This bug report has Keywords: Regression or TestBlocker. Since no regressions or test blockers are allowed between releases, it is also being identified as a blocker for this release. Please resolve ASAP.
Created attachment 1351459 [details] /var/lib/vdsm content
(In reply to Petr Matyáš from comment #3) > Created attachment 1351459 [details] > /var/lib/vdsm content Unfortunately, this is unhelpful as the folders are empty.
VDSM and VDSM networking specifically is not crash resistance. Some aspects of persisting data to files is performed atomically and some are not, therefore, configuration and running files may get corrupted. Please suggest it as an RFE so we can consider it for 4.3
Petr, you have marked this as a Regression. Can you please say when did it ever work?
(In reply to Dan Kenigsberg from comment #6) > Petr, you have marked this as a Regression. Can you please say when did it > ever work? This worked in 4.1 but I'm not sure about specific version of vdsm package, should be working with latest 4.1 though.
Can you try it, again, on 4.1? Make sure that the state of the host (e.g. which networks are attached to it) is the same. And most importantly, please include {super,}vdsm.log and engine.log from your environment.

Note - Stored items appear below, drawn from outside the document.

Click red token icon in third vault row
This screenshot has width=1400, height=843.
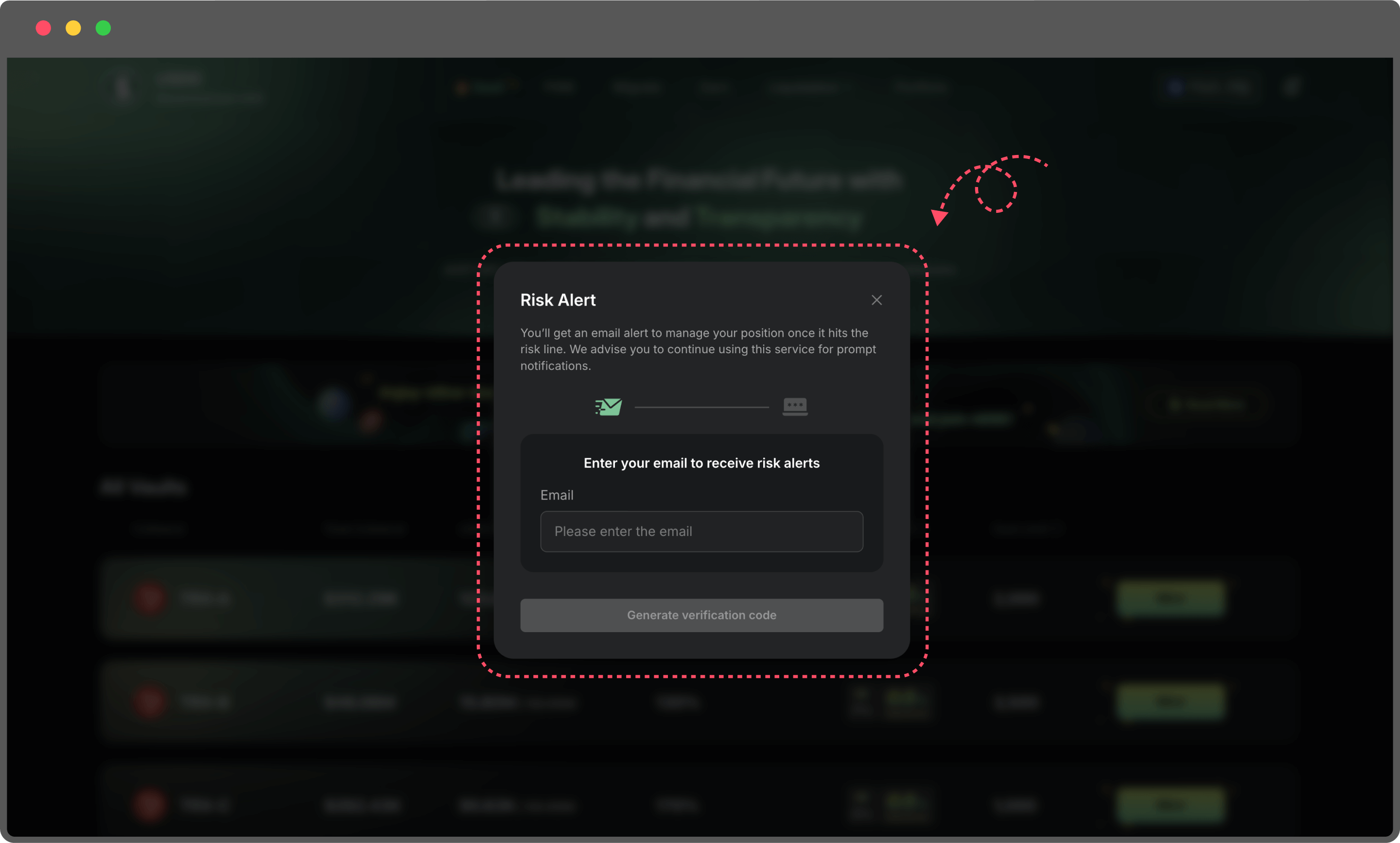click(149, 805)
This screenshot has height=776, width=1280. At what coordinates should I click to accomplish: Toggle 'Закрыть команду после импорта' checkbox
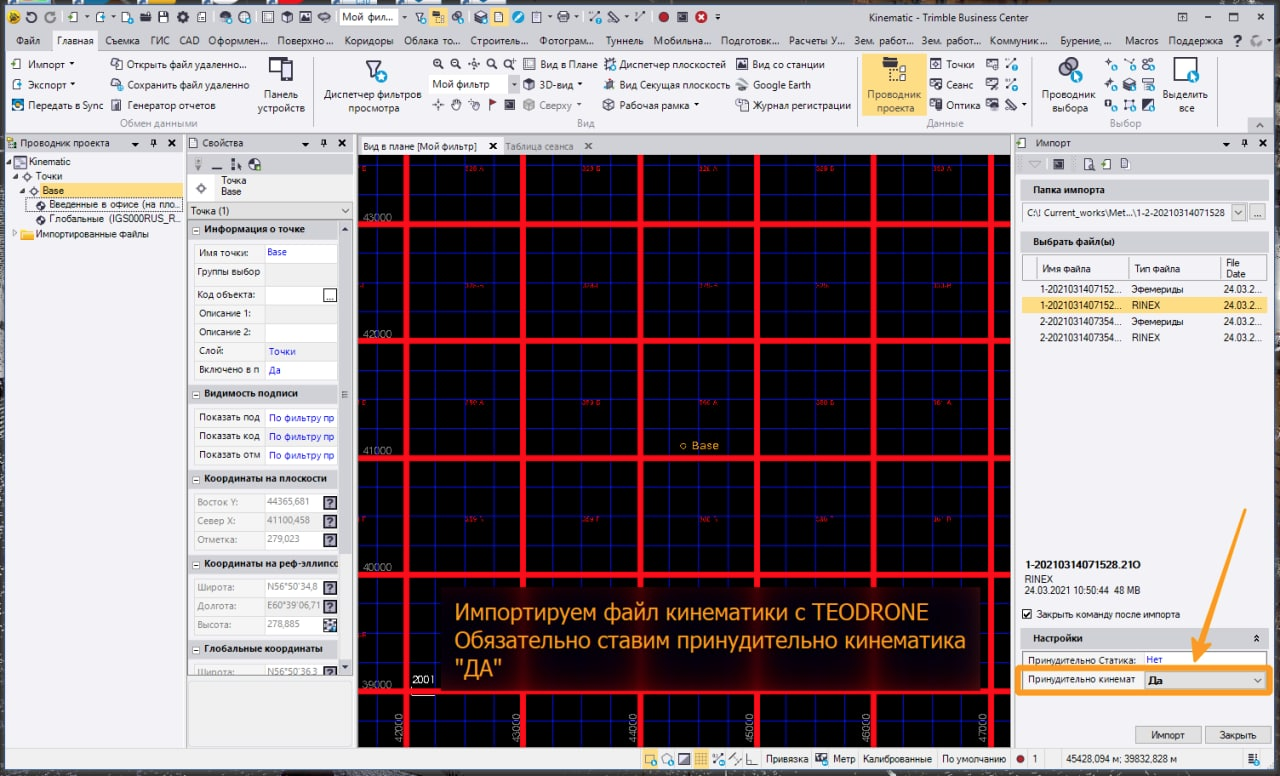click(1027, 614)
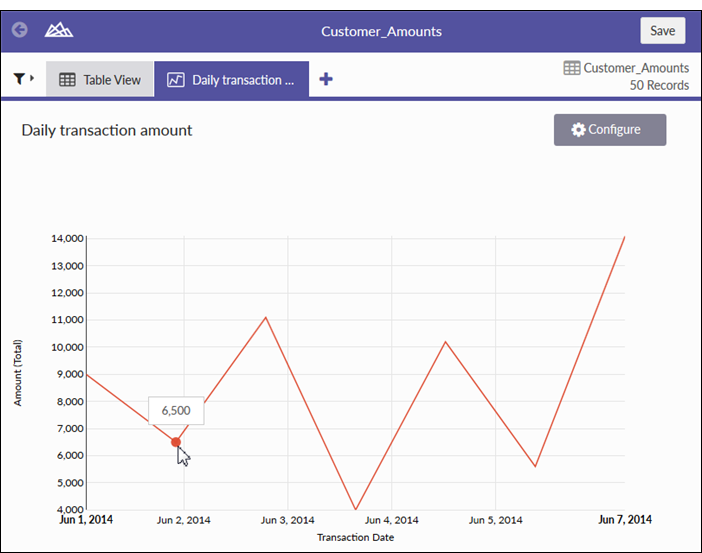This screenshot has height=553, width=702.
Task: Switch to the Table View tab
Action: pyautogui.click(x=100, y=80)
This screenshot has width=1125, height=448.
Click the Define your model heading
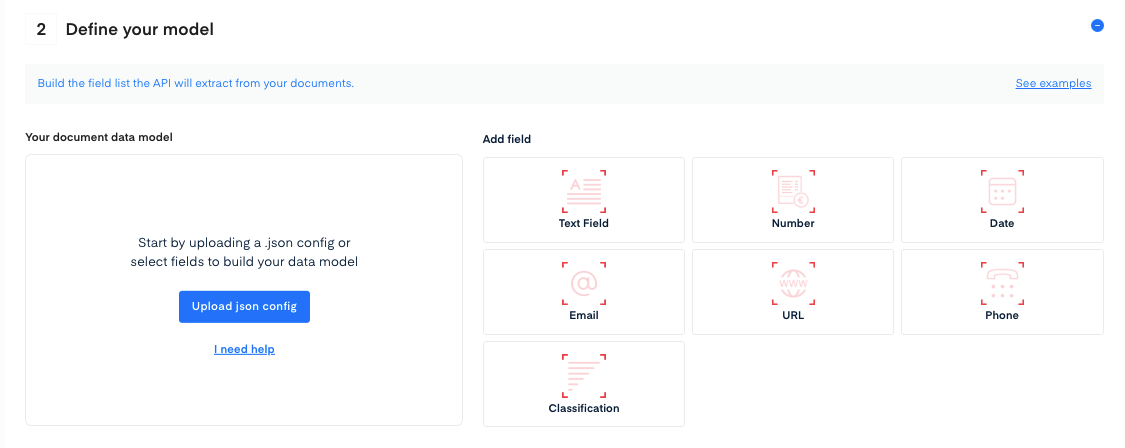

I just tried 'echo c > /proc/sysrq-trigger' on vdsm-4.20.7-37.gitfb0d1c3.el7.centos.x86_64 and after the host was up vdsmd and supervdsmd was up as well.
Petr, we'd need to know what Vdsm has been doing while it was sysrq'ed. Also, please explain why this is an automation blocker. Do you have such destructive flows in automation? Do they fail 100%? as this does not reproduce on my setups, in my opinion this should not block 4.2.0.
This is not a destructive scenario, this is a kdump scenario. It should work correctly and boot the host up after kdump is finished and start all services correctly. I didn't get to testing this on 4.1 neither I retested it on 4.2, I'll have time for this hopefully tomorrow.
So testing on ovirt-engine-4.1.8-0.1.el7.noarch with a host having vdsm-4.19.38-1.el7ev.x86_64 this exact scenario works. Now I'm going to reprovision the env to 4.2 and test again with the same host.
So after retest on ovirt-engine-4.2.0-0.5.master.el7.noarch with vdsm-4.20.7-1.el7ev.x86_64 this flow works correctly and vdsm is started after reboot. Kdump flow is not reported as finished, but that is another bug.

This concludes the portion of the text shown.